The Social Democrats' spokesman on public ­expenditure, Cian O'Callaghan, said the plan 'seeks to bamboozle with the budget to disguise the paucity of both commitments and detail'. In the end, people just want to know how many new houses will be built, how much money they will be left with in their pockets and how their hard-earned taxes will be spent.
Tracking how and where the money goes will be challenging, for most of the €275.4bn earmarked for the period 2026-2035 will go to government departments, rather than projects.
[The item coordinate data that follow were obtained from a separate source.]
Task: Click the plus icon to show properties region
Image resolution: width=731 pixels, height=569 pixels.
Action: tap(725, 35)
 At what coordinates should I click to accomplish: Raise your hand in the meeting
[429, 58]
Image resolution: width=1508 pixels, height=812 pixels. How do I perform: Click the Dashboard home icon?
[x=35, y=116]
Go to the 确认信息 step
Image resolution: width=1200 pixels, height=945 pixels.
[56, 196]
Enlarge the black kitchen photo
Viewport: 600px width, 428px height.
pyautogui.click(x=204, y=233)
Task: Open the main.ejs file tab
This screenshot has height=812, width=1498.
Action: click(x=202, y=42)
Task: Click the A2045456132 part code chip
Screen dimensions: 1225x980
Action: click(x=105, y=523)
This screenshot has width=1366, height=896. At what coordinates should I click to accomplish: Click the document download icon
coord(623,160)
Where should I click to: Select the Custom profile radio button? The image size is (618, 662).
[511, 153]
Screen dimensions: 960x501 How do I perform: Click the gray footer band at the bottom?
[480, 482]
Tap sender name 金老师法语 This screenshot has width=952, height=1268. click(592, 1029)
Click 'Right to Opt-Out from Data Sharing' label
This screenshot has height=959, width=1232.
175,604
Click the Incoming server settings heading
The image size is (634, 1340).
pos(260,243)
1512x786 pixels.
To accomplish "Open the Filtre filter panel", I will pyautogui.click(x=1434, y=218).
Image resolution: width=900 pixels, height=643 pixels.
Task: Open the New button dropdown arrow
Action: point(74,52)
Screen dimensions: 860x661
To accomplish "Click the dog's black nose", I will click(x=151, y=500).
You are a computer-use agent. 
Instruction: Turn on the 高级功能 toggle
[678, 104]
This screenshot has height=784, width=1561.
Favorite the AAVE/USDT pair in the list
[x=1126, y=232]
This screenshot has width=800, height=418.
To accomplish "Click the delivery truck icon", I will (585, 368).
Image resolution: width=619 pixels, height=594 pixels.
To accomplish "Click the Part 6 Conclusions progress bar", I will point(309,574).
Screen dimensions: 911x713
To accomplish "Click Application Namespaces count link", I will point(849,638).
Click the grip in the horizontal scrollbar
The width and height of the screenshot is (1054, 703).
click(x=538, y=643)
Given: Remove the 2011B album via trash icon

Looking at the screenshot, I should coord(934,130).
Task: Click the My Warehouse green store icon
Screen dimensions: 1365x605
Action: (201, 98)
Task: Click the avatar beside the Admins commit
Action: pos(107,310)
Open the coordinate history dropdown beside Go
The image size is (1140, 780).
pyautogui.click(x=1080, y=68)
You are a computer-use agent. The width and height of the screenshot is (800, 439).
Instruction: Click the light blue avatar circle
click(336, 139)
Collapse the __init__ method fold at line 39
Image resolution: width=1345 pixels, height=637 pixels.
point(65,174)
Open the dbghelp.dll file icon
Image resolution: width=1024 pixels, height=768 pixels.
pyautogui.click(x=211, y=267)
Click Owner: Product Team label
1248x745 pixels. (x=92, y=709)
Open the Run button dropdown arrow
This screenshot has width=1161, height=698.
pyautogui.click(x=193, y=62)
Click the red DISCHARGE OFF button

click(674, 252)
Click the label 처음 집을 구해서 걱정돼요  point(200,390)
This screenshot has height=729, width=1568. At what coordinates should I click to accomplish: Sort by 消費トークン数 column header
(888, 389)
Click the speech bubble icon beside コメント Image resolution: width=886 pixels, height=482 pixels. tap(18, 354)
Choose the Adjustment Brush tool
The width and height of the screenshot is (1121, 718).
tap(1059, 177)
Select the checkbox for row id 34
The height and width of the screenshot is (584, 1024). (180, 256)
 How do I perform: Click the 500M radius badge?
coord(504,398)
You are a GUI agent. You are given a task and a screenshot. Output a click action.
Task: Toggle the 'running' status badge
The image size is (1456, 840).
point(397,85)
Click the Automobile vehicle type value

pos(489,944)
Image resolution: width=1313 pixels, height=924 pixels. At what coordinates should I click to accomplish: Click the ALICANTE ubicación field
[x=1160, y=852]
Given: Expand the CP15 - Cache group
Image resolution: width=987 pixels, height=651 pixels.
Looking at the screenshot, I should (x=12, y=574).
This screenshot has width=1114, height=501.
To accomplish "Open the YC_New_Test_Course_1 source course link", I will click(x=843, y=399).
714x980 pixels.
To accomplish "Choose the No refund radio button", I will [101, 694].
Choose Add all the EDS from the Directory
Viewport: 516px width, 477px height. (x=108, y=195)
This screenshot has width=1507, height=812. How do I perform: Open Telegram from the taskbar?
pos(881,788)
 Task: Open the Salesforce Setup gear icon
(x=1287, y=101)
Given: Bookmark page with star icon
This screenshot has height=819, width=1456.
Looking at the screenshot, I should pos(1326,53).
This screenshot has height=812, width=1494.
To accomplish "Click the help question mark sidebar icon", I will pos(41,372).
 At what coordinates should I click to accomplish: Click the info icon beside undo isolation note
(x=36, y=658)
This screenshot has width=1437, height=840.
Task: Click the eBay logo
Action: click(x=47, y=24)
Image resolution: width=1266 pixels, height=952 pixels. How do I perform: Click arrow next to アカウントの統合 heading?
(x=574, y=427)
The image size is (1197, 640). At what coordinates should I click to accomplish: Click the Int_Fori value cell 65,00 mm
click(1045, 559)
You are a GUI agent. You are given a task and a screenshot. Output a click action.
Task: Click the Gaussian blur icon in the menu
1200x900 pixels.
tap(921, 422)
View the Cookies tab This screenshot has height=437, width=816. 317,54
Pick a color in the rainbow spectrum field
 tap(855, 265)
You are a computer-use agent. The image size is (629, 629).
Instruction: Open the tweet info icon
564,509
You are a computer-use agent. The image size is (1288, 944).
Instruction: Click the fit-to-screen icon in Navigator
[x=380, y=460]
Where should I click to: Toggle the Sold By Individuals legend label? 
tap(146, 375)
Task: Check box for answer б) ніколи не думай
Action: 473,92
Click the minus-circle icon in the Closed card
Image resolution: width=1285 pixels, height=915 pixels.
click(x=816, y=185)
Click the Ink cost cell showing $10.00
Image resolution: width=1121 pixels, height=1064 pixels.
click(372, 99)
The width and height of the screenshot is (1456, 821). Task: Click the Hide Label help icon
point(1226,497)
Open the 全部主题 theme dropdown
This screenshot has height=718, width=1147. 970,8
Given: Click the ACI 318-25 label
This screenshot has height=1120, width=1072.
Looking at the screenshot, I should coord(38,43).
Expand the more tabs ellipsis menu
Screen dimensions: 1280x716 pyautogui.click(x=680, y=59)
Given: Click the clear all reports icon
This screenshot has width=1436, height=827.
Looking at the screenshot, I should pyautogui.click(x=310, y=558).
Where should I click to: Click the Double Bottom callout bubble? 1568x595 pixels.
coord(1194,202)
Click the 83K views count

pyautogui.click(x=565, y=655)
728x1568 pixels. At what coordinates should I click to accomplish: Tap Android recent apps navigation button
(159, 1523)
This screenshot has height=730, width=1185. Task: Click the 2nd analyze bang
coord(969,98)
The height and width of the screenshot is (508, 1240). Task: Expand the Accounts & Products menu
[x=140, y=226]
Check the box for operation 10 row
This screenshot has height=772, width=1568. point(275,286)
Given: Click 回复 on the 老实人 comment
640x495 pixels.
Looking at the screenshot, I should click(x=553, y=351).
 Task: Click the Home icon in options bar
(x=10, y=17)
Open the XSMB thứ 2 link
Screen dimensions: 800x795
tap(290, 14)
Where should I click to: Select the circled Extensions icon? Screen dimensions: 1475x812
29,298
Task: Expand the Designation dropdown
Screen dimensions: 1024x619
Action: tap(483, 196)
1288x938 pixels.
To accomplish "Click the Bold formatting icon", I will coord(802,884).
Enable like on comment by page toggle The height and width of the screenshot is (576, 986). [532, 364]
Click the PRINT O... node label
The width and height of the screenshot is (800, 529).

Precise detail of how it will be used is scant. Housing, long prioritised as the critical focus of the Coalition, has, unsurprisingly, come out on top – €36bn has been allocated to support building and infrastructure in the sector. The delivery of new homes is supposedly central to the plan, but again, how targets can be met is sketchy. Transport is to get €22.3bn, health €9.3bn, ­education €7.6bn and climate, environment and energy is next at €5.6bn.
The intention is still to address fundamental weakness or shortages that could impede economic development
Of course, the NDP is a framework for investment and subject to the vagaries of the economic cycle, but the intention is still to address fundamental weakness or shortages that could impede economic development.
As stated, chief among these is housing, but there is not enough substance in the plan to give confidence that dire needs can be satisfied, no matter how big the sums are.
The Summer Economic Statement was also published, and the talking point here was the tax break given on Vat to the hospitality industry.
Out of a package of €1.5bn in tax cuts, €1bn is to go to the sector, reducing Vat from 13.5pc to 9pc.
Finance Minister Paschal Donohoe said when the Vat commitment was originally made that there would be 'trade-off and consequences'.
A giant Donald Trump-sized doubt hovers over all these projections, depending on how his tariffs play out. All governments must make choices. As Franklin D Roosevelt once said, they can and do err. But he quoted Dante, who believed divine justice weighs the sins of the cold-blooded and the sins of the warm-hearted in different scales. The government that lives 'in a spirit of charity' tends to fare better than one 'frozen in the ice of its own indifference'.
Only time can reveal how the scales are tipped for the Coalition.